Now he resides in Umma, close to Dortmund’s training ground. Immobile could, of course, have still been Chiellini’s tenant this season. Juventus had the opportunity to make him a Bianconero again in the summer. Immobile had finished in front of Carlos Tévez in the scoring charts and was crowned Capocannoniere in Serie A with 22 goals.

But the hierarchy at Juventus couldn’t foresee him starting ahead of the Apache. They chose to invest in Álvaro Morata instead, a slightly younger player with more time on his side. He’d be more prepared to play deputy to Tévez and Fernando Llorente than Immobile who by then deserved to be a No.1 striker somewhere. Dortmund paid €19.4m for the stakes Juventus and Torino held in the player.

Until Bayern bought Mehdi Benatia from Roma for €28m at the end of the transfer window, Immobile was the most expensive new signing in the Bundesliga. He is also the third biggest in Dortmund history. Much was expected although few considered Immobile capable of replacing the Bayern-bound Robert Lewandowski on his own.

That would be a collaborative effort shared with Henrikh Mkhitaryan, Pierre-Emerick Aubameyang and, another pre-season purchase, Hertha Berlin forward Adrián Ramos. It was thought they would complement each other well. Mkhitaryan is intelligent and technical, Aubameyang a speed freak and Ramos powerful in the air.

Ciro Immobile

Immobile seemed to be a perfect fit. At Torino, a large part of his success came by playing on the fast-break, a Dortmund trademark. The hard-running style imposed by Jürgen Klopp was also something with which Immobile wouldn’t be unfamiliar after working with Zdenek Zeman at Pescara. And yet it hasn’t been straightforward at all.

“In theory there should be more spaces in Germany because there’s less of an emphasis on tactics than in Italy,” Immobile told Il Corriere dello Sport, “but unfortunately up until now it hasn’t been like that for us.”

Kicker claimed the 24-year-old was struggling to adjust to Klopp’s training methods. “It’s false,” Immobile hit back in La Gazzetta dello Sport. “After Zeman, how could I? Training is structured differently. There’s a lot of technical work in the same exercise. In Italy, we do Gegenpressing in one session and shooting in another. Here you do both together.”

Factor in the language barrier and culture shock - “they eat more and with more frequency: at lunch, after training, after a journey. They always eat. I wasn’t used to it after training and it’s not a snack either, it’s pasta” - and you can understand Immobile requires an adaptation period. His teammates also need to get used to playing with him.

Used to playing with a more complete and more assimilated striker like Lewandowski, a strong in-game understanding with Immobile has been lacking though they repeatedly found him against Wolfsburg on Wednesday night.

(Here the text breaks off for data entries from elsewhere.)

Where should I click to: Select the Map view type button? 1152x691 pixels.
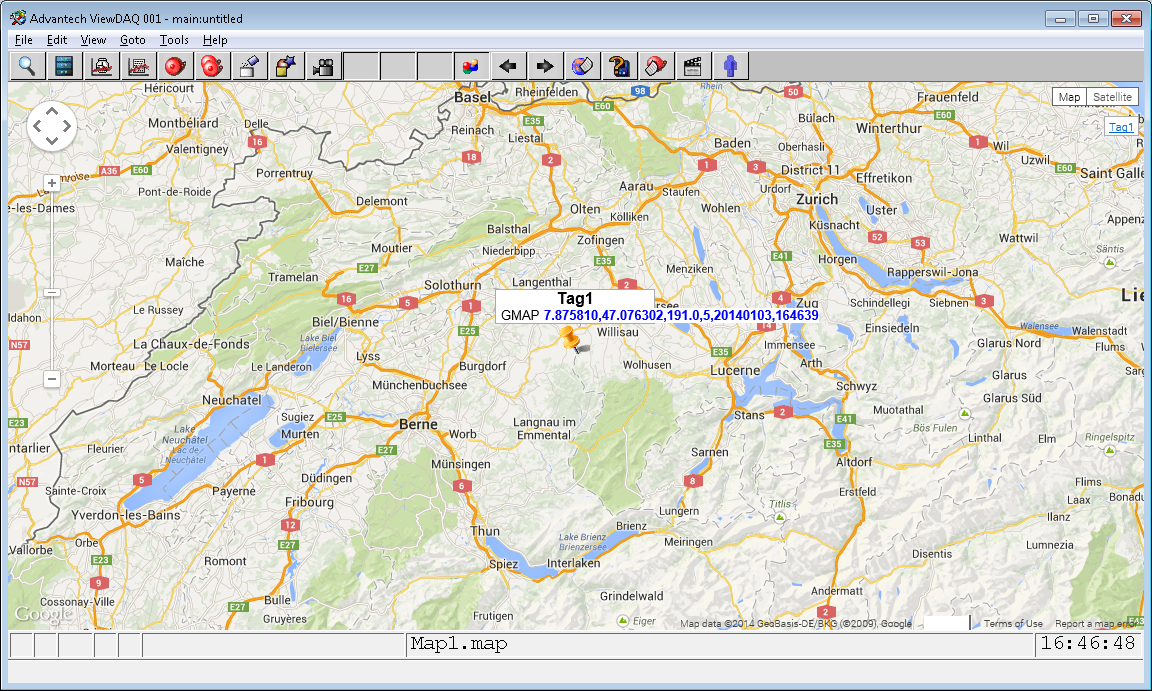tap(1069, 97)
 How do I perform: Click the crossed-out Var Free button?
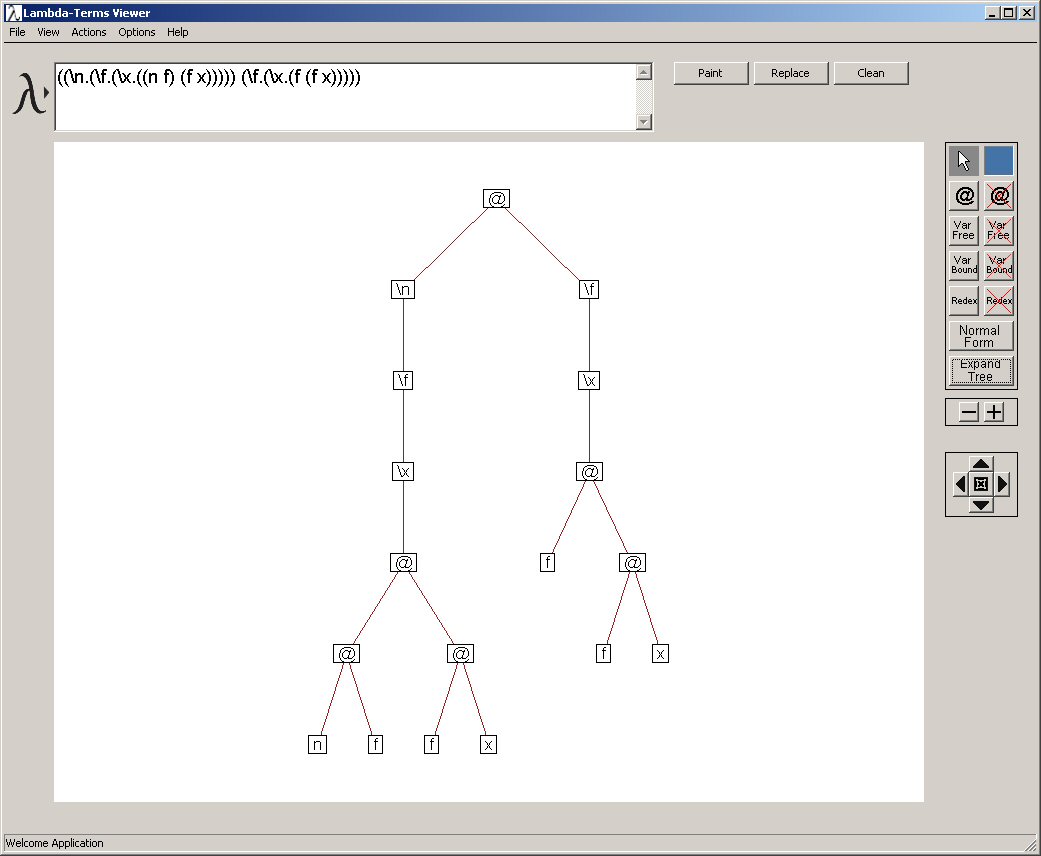998,231
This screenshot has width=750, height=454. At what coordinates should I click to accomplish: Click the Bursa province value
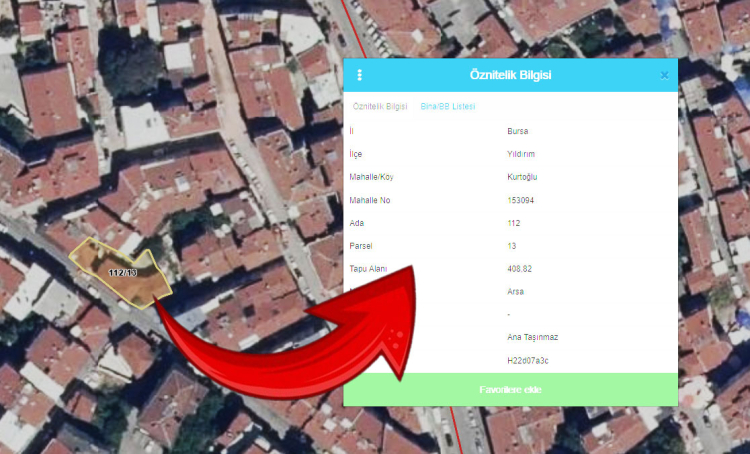[518, 131]
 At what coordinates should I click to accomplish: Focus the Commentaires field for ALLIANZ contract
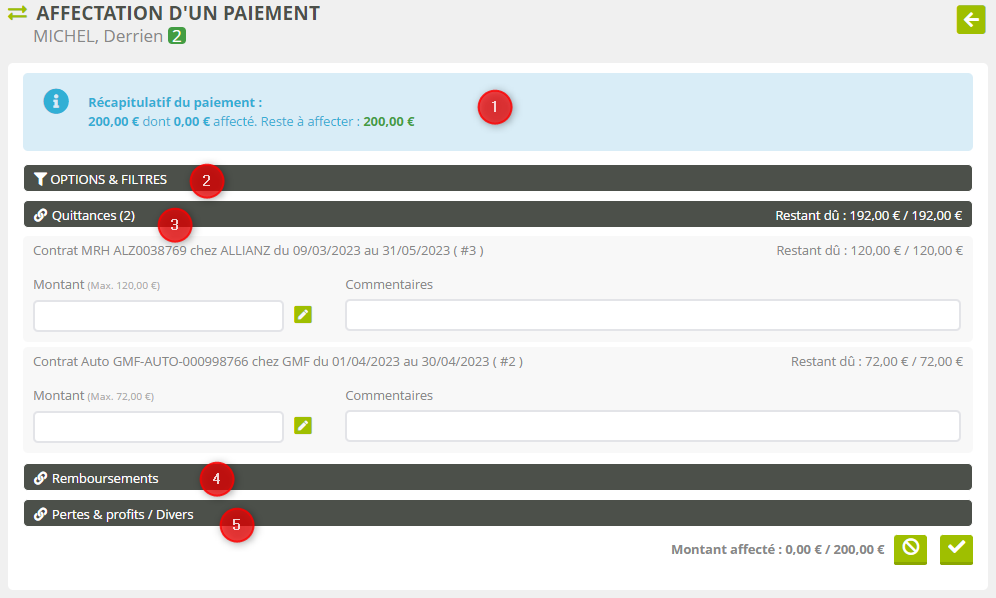(x=652, y=315)
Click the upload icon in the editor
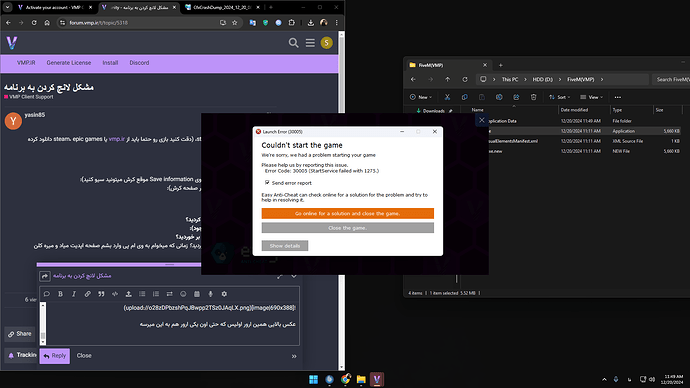Viewport: 690px width, 388px height. (128, 294)
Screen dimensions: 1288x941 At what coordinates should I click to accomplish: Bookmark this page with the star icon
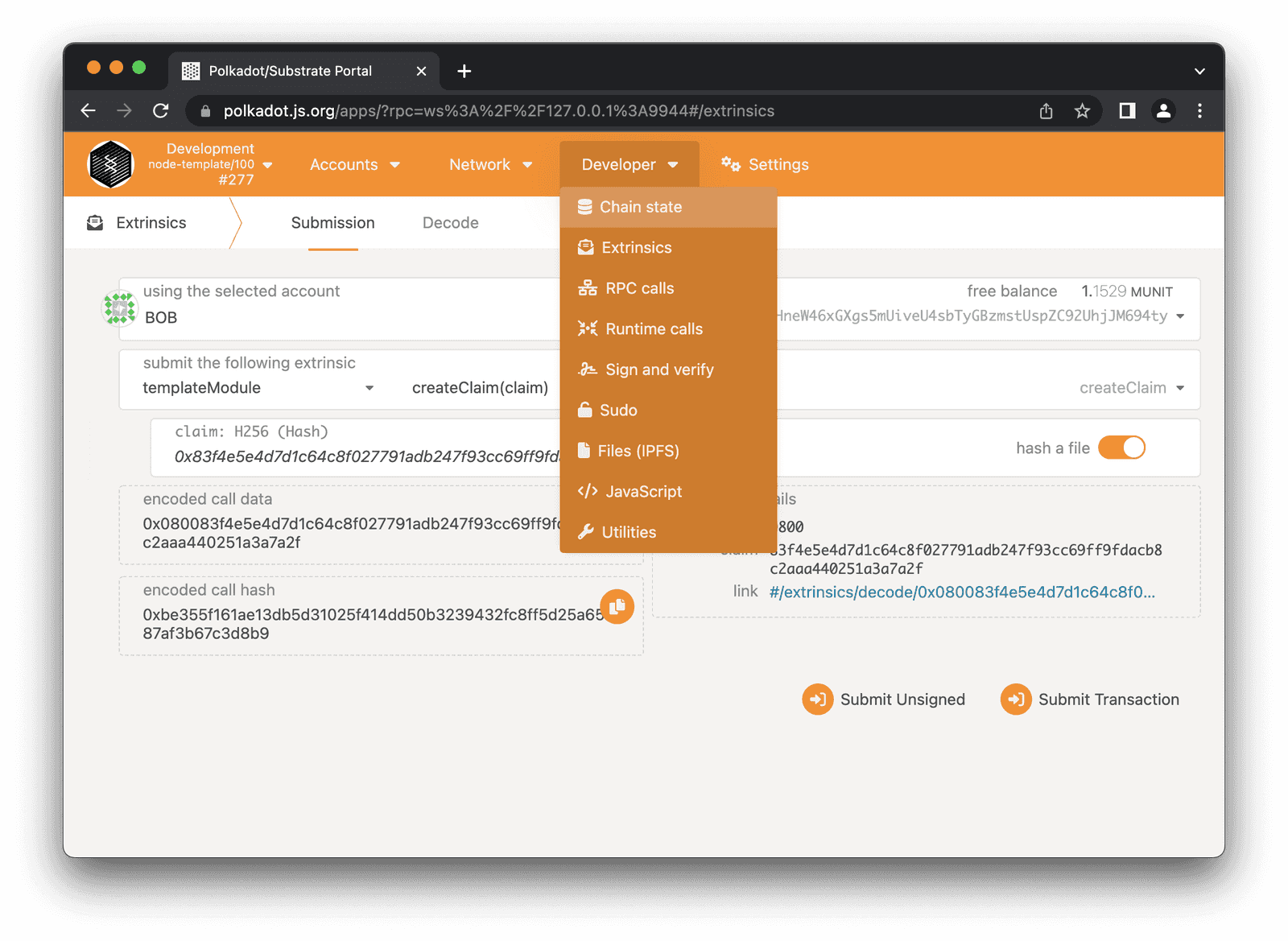coord(1082,111)
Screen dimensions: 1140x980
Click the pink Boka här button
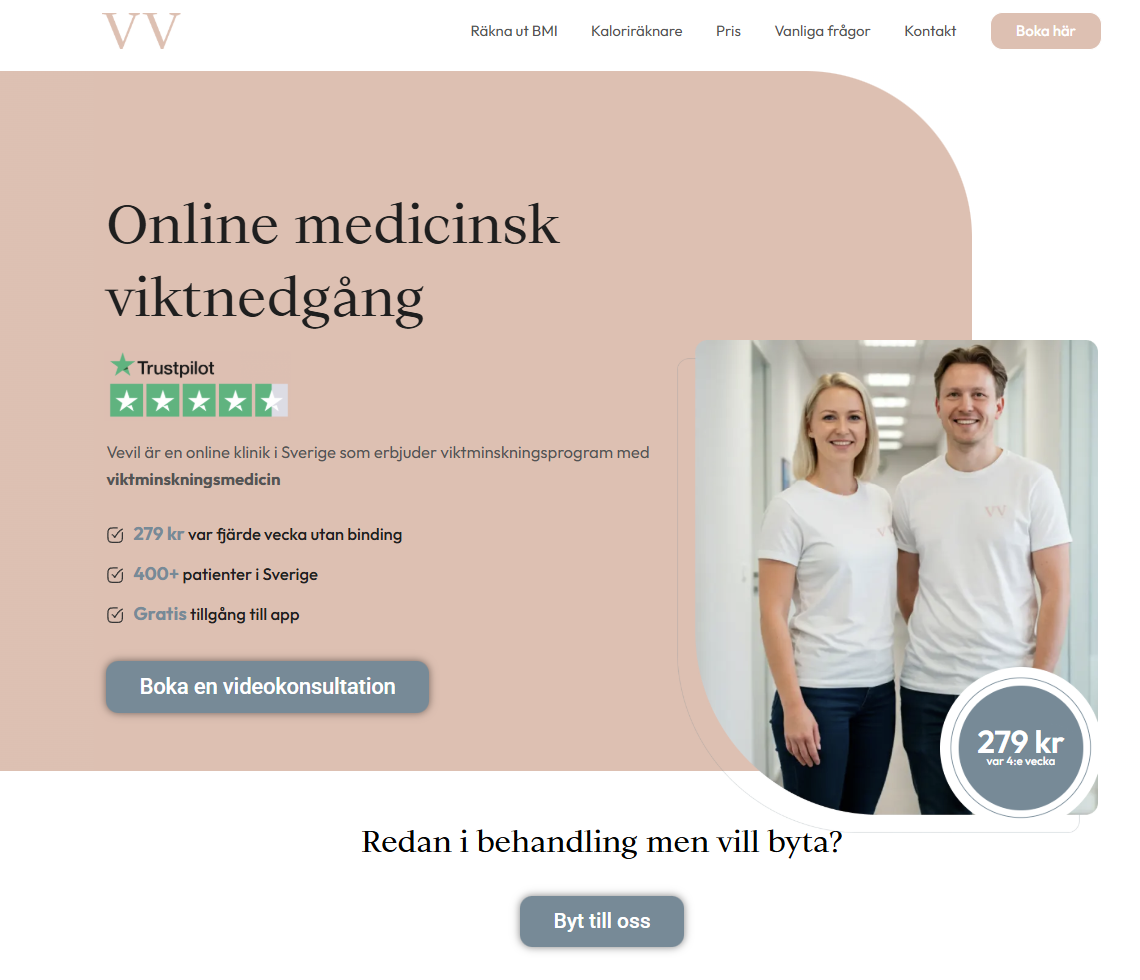point(1045,31)
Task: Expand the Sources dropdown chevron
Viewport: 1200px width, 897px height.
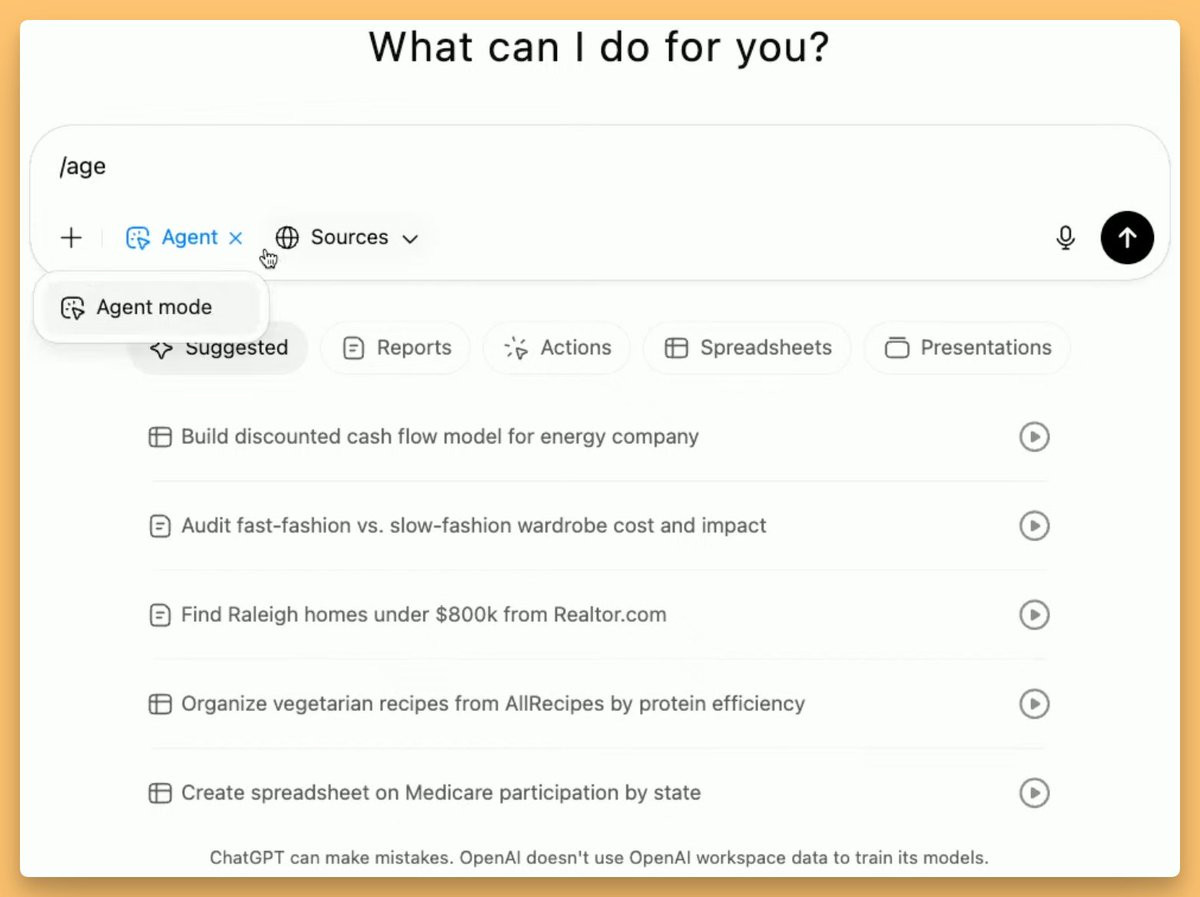Action: point(410,239)
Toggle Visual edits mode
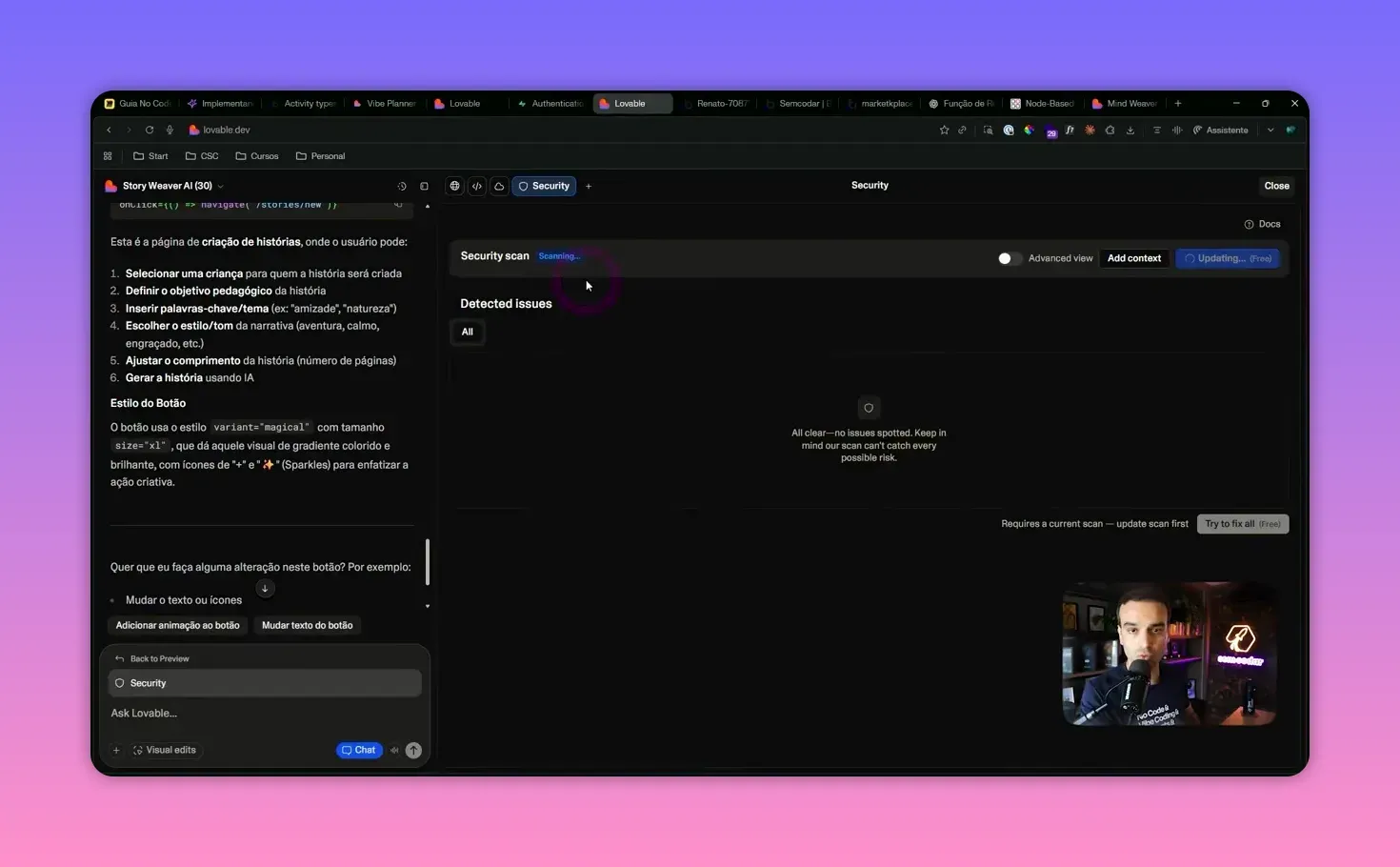This screenshot has height=867, width=1400. (x=165, y=751)
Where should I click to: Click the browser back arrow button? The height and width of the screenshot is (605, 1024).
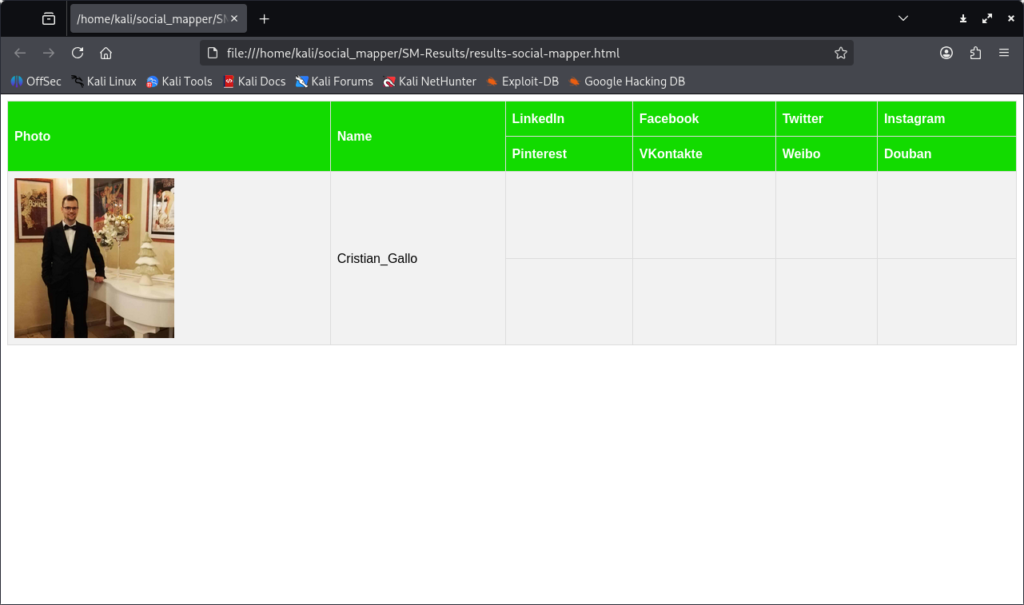tap(20, 53)
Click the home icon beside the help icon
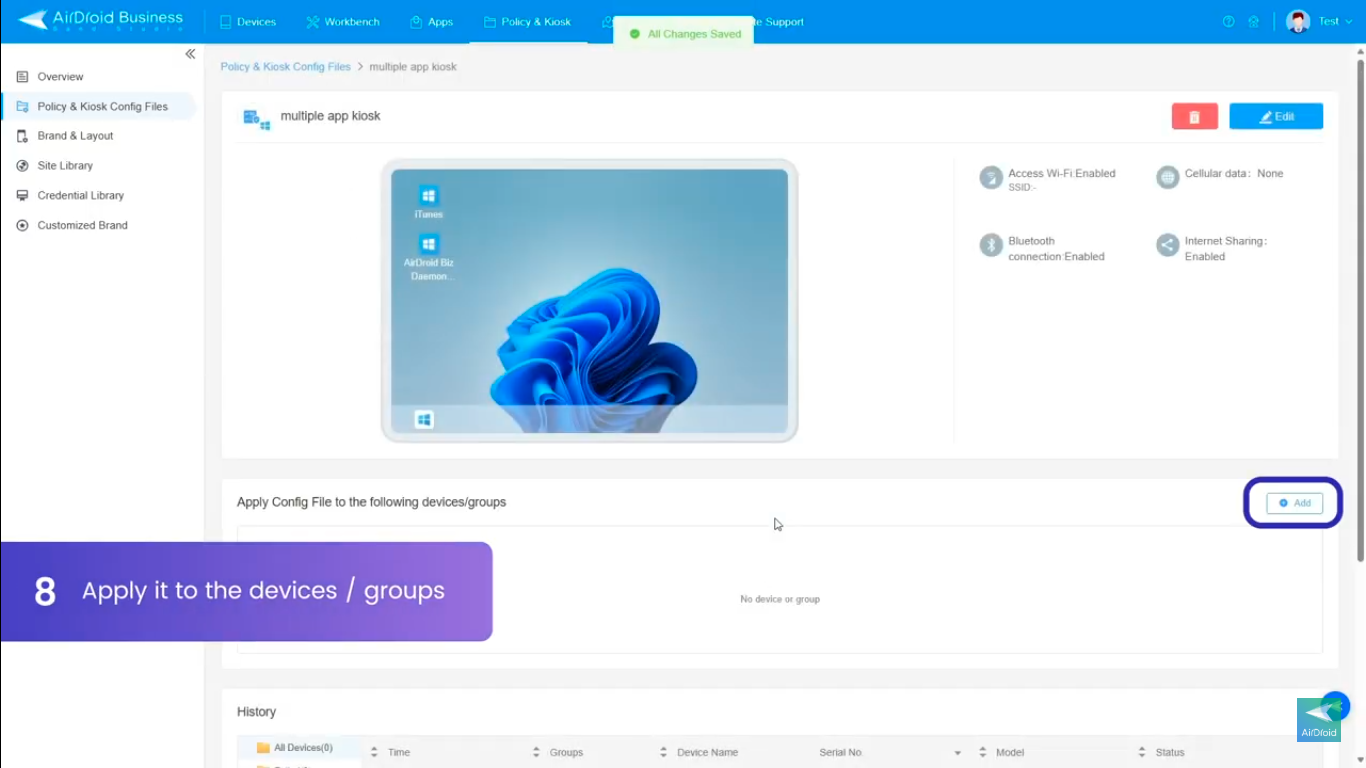 pyautogui.click(x=1253, y=22)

One imagines that it will come more naturally with time. The winter break will allow Dortmund to work on it. But others aren’t so convinced. “He isn’t adapted to Klopp’s philosophy,” Oliver Kahn explained. “Borussia need a striker who knows how to make the play. He has other characteristics.”

Lewandowski was unique. After marginalising strikers and playing Lionel Messi as a false 9 at Barcelona, then revealing his intention to play Franck Ribéry or Mario Götze in that role to Marti Perarnau upon his appointment at Bayern, Pep Guardiola’s appreciation of him reflects how Lewandowski’s skillset is so much broader than that of being just a finisher.

Ciro Immobile

Still, Kahn’s assessment of Immobile was a harsh one. True, he has scored only three times in the Bundesliga and has to take chances like the one he missed in the weekend’s 1-0 defeat to Hertha in Berlin. But Dortmund’s problems go beyond him. He has started six games and isn’t always first choice in the league where teams stand-off BVB and expect them to make the play, taking away their devastating counter - a tactic which plays to Immobile’s strengths. Instead, flighted balls in behind, which are difficult to control and bring down are more the norm.

Ahead of Wednesday night’s 2-2 draw with Wolfsburg in which among being caught offside, taking some clumsy touches, being thwarted by Diego Benaglio and missing presentable chances, he laid on an assist for Aubameyang and scored a fine goal in a mixed performance, Dortmund had found the net only 15 times in 15 matches, their worst record since 1971.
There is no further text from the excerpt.